Are software engineers with PhD in demand in Academia?

tl;dr: Yes, some universities do value software engineers with a research background.

University College London (UCL), for example, has a Research Software Development Team (RSDT), which specialises in providing software engineering by programmers with a science-research background.

From the first of those links:

This is a team of professional software developers with particular expertise in designing, constructing and maintaining software for academic research.

Our goal is to enhance UCL’s capacity to produce high quality scientific software, from the simplest scripts to complex simulations running on state of the art high performance computers. We do this by collaborating with researchers who are creating their own software

How is it funded?

The work can be funded in one of several ways. It can be funded through university core funding. The work can be bid for as part of a research funding proposal or consultancy contract. It can be funded as part of a research grant for generic research software development.

What do they do?

The UCL RSDT team work alongside researchers on scientific projects. They co-author papers with them, transfer best practice & skills into the team, and hand over well-crafted, well-documented software (and its version-control history) for research.

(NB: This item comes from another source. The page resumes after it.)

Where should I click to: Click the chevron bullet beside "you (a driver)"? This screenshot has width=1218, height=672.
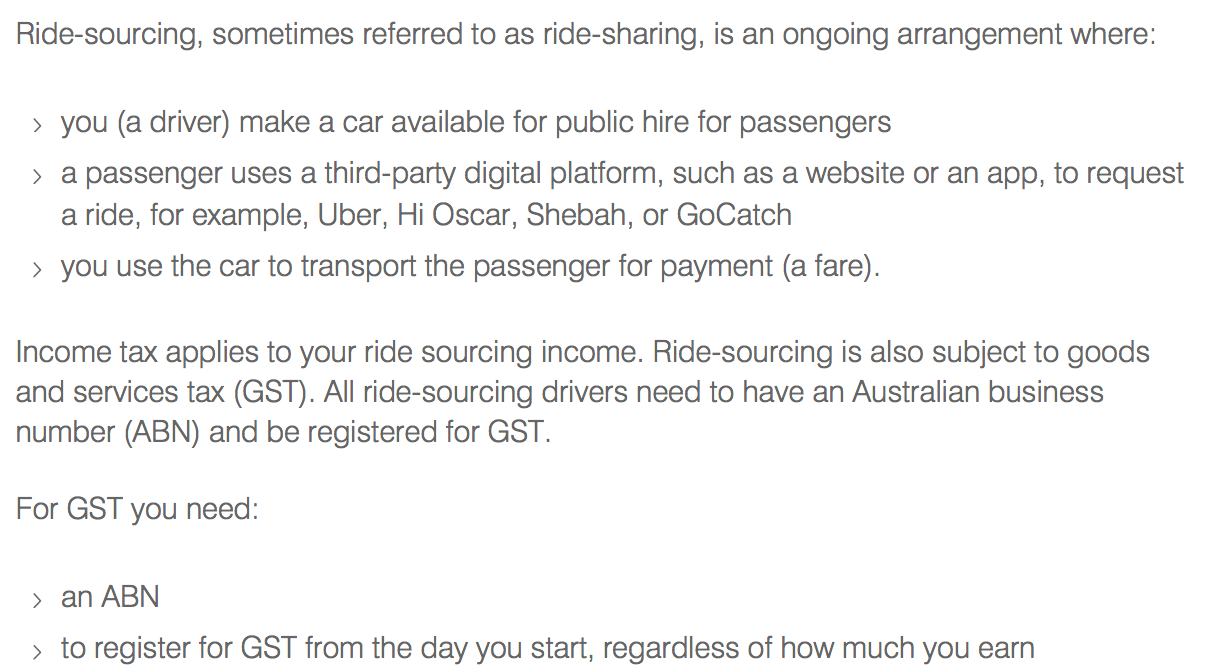pyautogui.click(x=37, y=126)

The team do have research backgrounds themselves. They help select / develop the algorithms. When starting a new project, they read some of the background literature to the project - particularly that relating to the algorithms - to get enough grounding to enable them to ask meaningful questions of the researchers who they're working with.

And (touching on a comment by dgraziotin), the team host Software Carpentry Boot Camps for research staff and doctoral students. This gives the attendees an introduction to key concepts that they might otherwise not be exposed to, such as unit testing, version control, and working from the command-line.

Do many universities do this?

At the moment, this isn't an initiative at many universities that I'm aware of. However, given the success of UCL RSDT to date (the team is now expanding again), and the growing awareness of the concept of the Research Software Developer ("a new type of hero", as described by Neil P Chue Hong, Director of the Software Sustainability Institute), this is probably an idea whose time has come.

Disclosure

I am a little involved with the research software development effort linked to above.


Short answer: it looks ilke it, yes. I don't know where you are in the world but, when I've looked at academic jobs sites in the UK and USA, there have always been lots of ads looking for people to develop software for research teams – especially in bioinformatics but also in any area of science where computer modelling can be applied profitably. I've not looked closely at these ads but my impression is that, unlike the group discussed by EnergyNumbers, these are mostly fixed-term positions within a specific research group, tied to a specific grant. But the demand does seem to be there.